Identify list of columns

In [10]:
column_df_train = df_train.columns
print(column_df_train)

['row ID', 'Location', 'MinTemp', 'MaxTemp', 'Rainfall', 'Evaporation', 'Sunshine', 'WindGustDir', 'WindGustSpeed', 'WindDir9am', 'WindDir3pm', 'WindSpeed9am', 'WindSpeed3pm', 'Humidity9am', 'Humidity3pm', 'Pressure9am', 'Pressure3pm', 'Cloud9am', 'Cloud3pm', 'Temp9am', 'Temp3pm', 'RainToday', 'RainTomorrow']


# Data Cleaning

# Feature Engineering
Select a list of features to put into ML Model. Use K Means Clustering. <br>
1. implement StringIndexer to index columns "Location", "WindGustDir", "WindDir*" and "RainToday"
2. Implement OHE
3. Implement VA


## Data Prep in Feature Engineering

In [12]:
from pyspark.ml.classification import GBTClassifier, LogisticRegression
from pyspark.ml.feature import StringIndexer, OneHotEncoder, VectorAssembler, StandardScaler

"""Pass all features to put into the ML Model for now"""

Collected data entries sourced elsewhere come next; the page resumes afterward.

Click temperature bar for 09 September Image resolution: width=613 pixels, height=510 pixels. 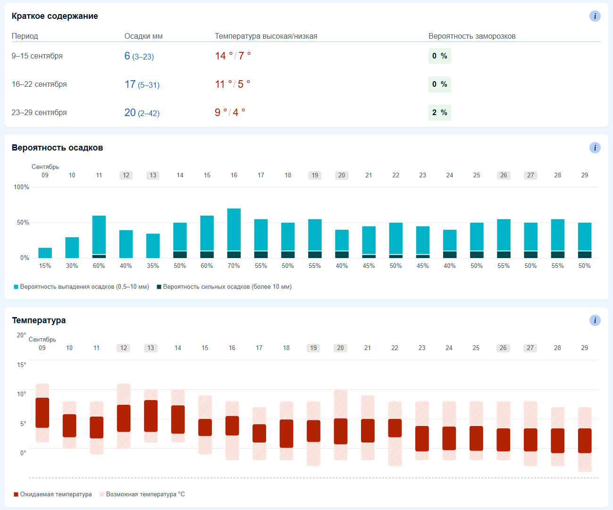point(42,413)
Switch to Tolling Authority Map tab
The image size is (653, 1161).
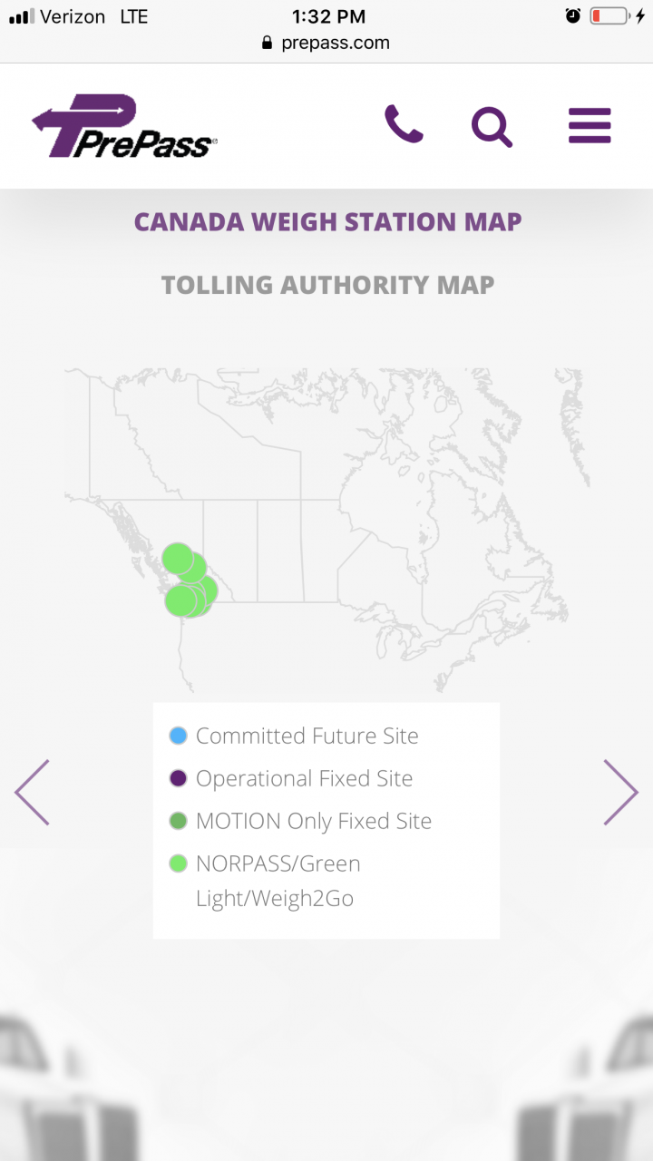327,285
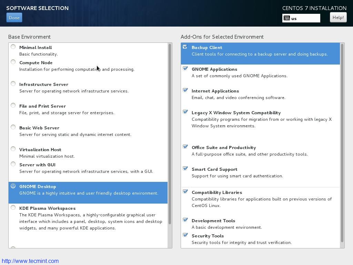
Task: Click the us keyboard layout field
Action: [305, 18]
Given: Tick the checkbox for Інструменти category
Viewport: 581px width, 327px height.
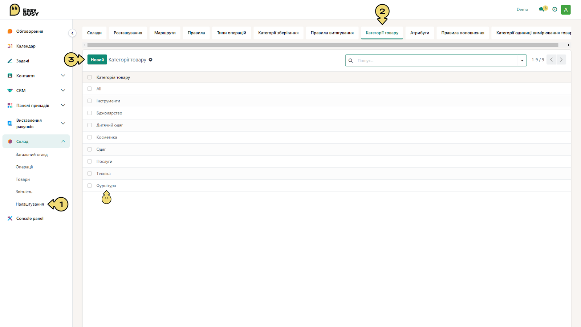Looking at the screenshot, I should 90,101.
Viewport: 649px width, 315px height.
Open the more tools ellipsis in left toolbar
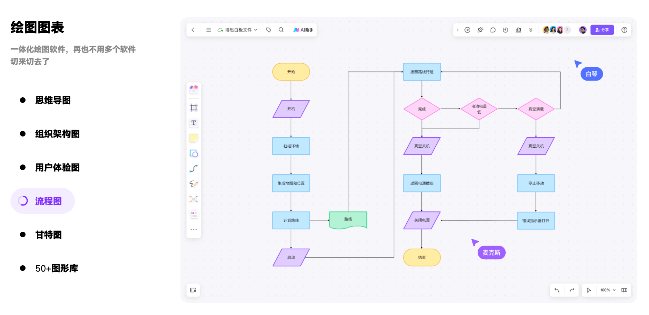tap(194, 230)
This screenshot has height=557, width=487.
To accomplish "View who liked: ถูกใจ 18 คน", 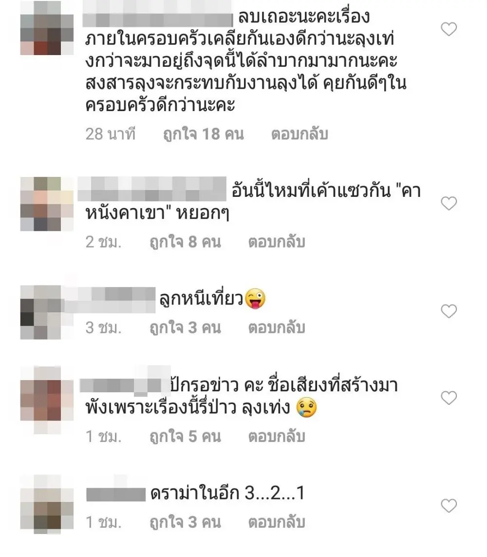I will 204,134.
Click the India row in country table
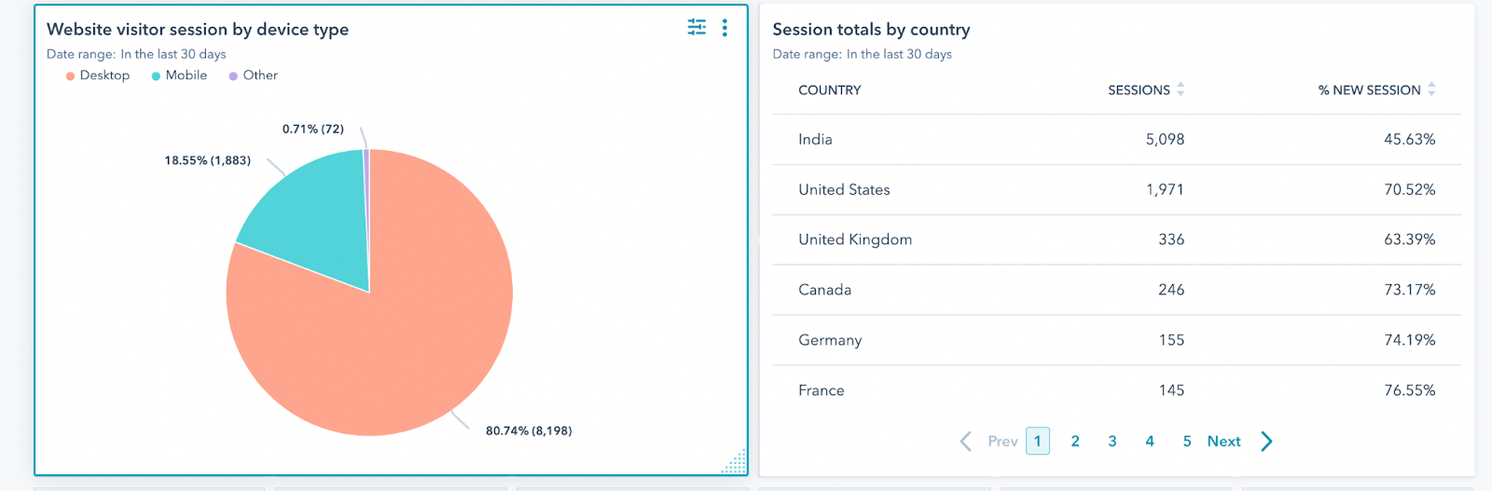The height and width of the screenshot is (491, 1492). 815,140
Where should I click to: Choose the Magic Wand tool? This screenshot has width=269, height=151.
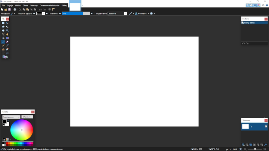tap(3, 34)
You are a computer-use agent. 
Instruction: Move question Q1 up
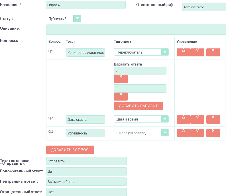184,52
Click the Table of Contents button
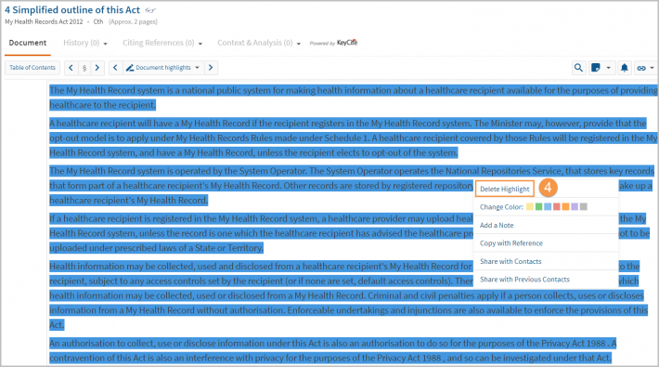 click(x=32, y=68)
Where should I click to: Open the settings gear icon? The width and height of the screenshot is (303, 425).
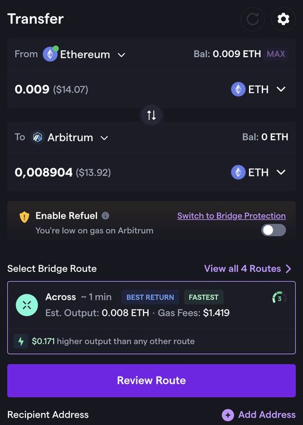tap(283, 19)
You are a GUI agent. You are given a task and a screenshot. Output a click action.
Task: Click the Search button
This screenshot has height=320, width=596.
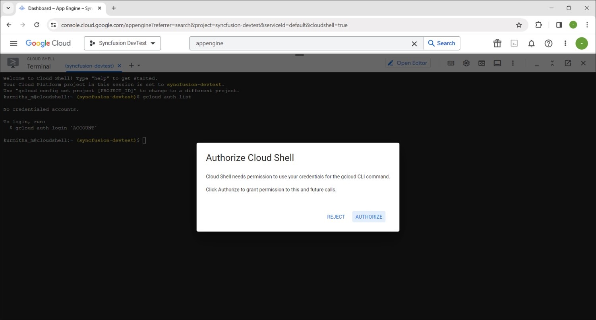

df_train = df_train.drop("row ID").drop("prediction")
input_cols = [col for col in df_train.columns if col not in ["RainTomorrow"]]
output_cols = [f"{col}_Index" for col in input_cols]

# String Indexer
string_indexer = StringIndexer(inputCols=input_cols, outputCols=output_cols).setHandleInvalid("keep")
indexed = string_indexer.fit(df_train).transform(df_train)

# One Hot Encoder
output_cols_OHE = [f"{col}_OHE" for col in output_cols if col not in ["RainTomorrow"]]
encoder = OneHotEncoder(inputCols=output_cols, outputCols=output_cols_OHE)
encoded = encoder.fit(indexed).transform(indexed)

# VectorAssembler
input_cols_VA = [col for col in output_cols_OHE if col != 'label']
assembler = VectorAssembler(inputCols=input_cols_VA, outputCol='rawFeatures')
df_output = assembler.transform(df_train)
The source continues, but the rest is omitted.